Ricominciare dalle armi. Questa, secondo una nota circolata in settimana tra i ministeri del governo neoeletto a New Delhi, potrebbe essere la prima misura concreta messa in campo dall’esecutivo targato Bharatiya Janata Party (Bjp), partito nazionalista hindu reduce da una vittoria elettorale senza precedenti nella storia della destra indiana, per rilanciare il settore produttivo nazionale e attirare nuovi investitori stranieri. Il ministro della Difesa Arun Jatley, secondo quanto riportato dalla stampa locale, avrebbe proposto al gabinetto di governo una modifica dei paletti che, fino ad oggi, limitavano la partecipazione di compagnie estere al settore bellico a joint venture con un tetto massimo fissato al 26% di Foreign Direct Investment (Fdi). Una misura, varata dal precedente governo Manmohan Singh nel 2001, che avrebbe dovuto attirare fondi stranieri senza compromettere il tessuto produttivo nazionale, saldamente in mano a compagnie private indiane. Abbattere il recinto del 26 per cento, permettendo quindi partecipazioni fino al 100% nell’industria manifatturiera di armamenti, secondo il nuovo governo potrebbe far cadere definitivamente la reticenza dei grandi produttori internazionali nel portare soldi e – soprattutto – tecnologie all’avanguardia nel settore bellico locale.

Tra il 2000 e il 2014, secondo i dati pubblicati da Business Standard, gli Fdi nel settore si sono fermati alla quota 4,94 miliardi di dollari complessivi: un’inezia, considerando il totale degli investimenti stranieri nello stesso periodo arrivati a 321,81 miliardi. La penuria di fondi stranieri nel settore, in coppia con la limitata competitività delle aziende indiane, ha contribuito a un disequilibrio nella bilancia commerciale indiana decisamente preoccupante. L’India, nel 2013, è stata per il secondo anno consecutivo il primo importatore globale di armamenti e, secondo uno studio dello Stockholm International Peace Research Institute (Sipri), tra il 2009 e 2013 ha coperto il 14% delle importazioni mondiali di tecnologia bellica, tre volte tanto la Cina. Parallelamente, mentre Pechino figura al quinto posto tra gli esportatori mondiali di armamenti, l’India non rientra nemmeno nella top 20. La spesa sostenuta dal governo di Delhi per tenere in piedi e – formalmente – aggiornato il proprio arsenale, 30 miliardi di dollari all’anno, è meno di un terzo del budget impiegato da Pechino: soldi che la Cina investe in larga parte nella ricerca e sviluppo, alimentando il motore delle esportazioni.

L’India, al palo nella corsa alla produzione di armi, intende cambiare passo servendosi dei fondi stranieri, aprendo ulteriormente il proprio mercato nella speranza che nuovi centri di produzione possano creare un indotto che porti posti di lavoro nel paese, aprire la possibilità di acquisti “a km zero” per la Difesa nazionale e, soprattutto, proiettare l’India come nuovo esportatore di armi a prezzi concorrenziali, con un occhio alla domanda crescente nell’America del Sud.

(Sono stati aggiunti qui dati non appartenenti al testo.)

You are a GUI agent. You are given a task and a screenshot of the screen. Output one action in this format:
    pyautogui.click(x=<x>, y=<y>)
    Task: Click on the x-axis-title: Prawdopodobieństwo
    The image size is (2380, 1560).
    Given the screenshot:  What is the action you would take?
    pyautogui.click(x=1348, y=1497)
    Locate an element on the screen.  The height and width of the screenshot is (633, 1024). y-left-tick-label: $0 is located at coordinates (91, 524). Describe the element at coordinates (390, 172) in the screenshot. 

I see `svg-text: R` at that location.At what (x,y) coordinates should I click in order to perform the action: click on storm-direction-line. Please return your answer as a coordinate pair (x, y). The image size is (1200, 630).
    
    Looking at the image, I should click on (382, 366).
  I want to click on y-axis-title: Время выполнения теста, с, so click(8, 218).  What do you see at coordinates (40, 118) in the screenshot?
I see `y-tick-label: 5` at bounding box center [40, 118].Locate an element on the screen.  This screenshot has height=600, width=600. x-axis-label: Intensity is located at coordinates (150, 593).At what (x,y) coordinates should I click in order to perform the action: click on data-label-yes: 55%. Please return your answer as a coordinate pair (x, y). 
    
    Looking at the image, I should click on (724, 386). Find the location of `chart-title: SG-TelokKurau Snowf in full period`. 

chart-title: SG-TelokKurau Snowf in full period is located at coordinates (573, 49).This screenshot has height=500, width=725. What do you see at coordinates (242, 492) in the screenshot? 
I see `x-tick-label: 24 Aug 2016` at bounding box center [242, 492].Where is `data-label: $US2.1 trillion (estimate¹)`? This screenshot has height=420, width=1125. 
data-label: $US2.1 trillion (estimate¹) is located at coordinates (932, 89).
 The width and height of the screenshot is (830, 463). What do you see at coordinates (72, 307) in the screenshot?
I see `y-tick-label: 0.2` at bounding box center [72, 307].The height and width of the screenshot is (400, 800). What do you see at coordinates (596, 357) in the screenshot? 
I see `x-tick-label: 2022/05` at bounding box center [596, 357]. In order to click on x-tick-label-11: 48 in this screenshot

La proposta di legge, che secondo le indiscrezioni dovrebbe essere presentata al parlamento dal primo ministro Narendra Modi in persona nel mese di agosto, è stata accolta con diffidenza dal Centre of Indian Trade Unions, una delle principali sigle sindacali indiane, che ha giudicato la mossa “totalmente dannosa” rispetto agli interessi del tessuto produttivo locale.

Di tutt’altro segno la reazione delle compagnie indiane, d’accordo nell’abbattere il limite delle partecipazioni al 26% a patto che il governo imponga, in caso di maggiori quote azionarie controllate da entità straniere, il trasferimento obbligatorio di tecnologie belliche nel paese: una postilla che permetterebbe al paese di competere con più efficacia nel florido mercato bellico internazionale. Secondo IHS Jane’s Annual Defense Budget’s Review, il giro d’affari mondiale dell’industria bellica nel 2014 smuoverà 1,54 trilioni di dollari. Un’enorme opportunità di business che l’India non vuole lasciarsi scappare.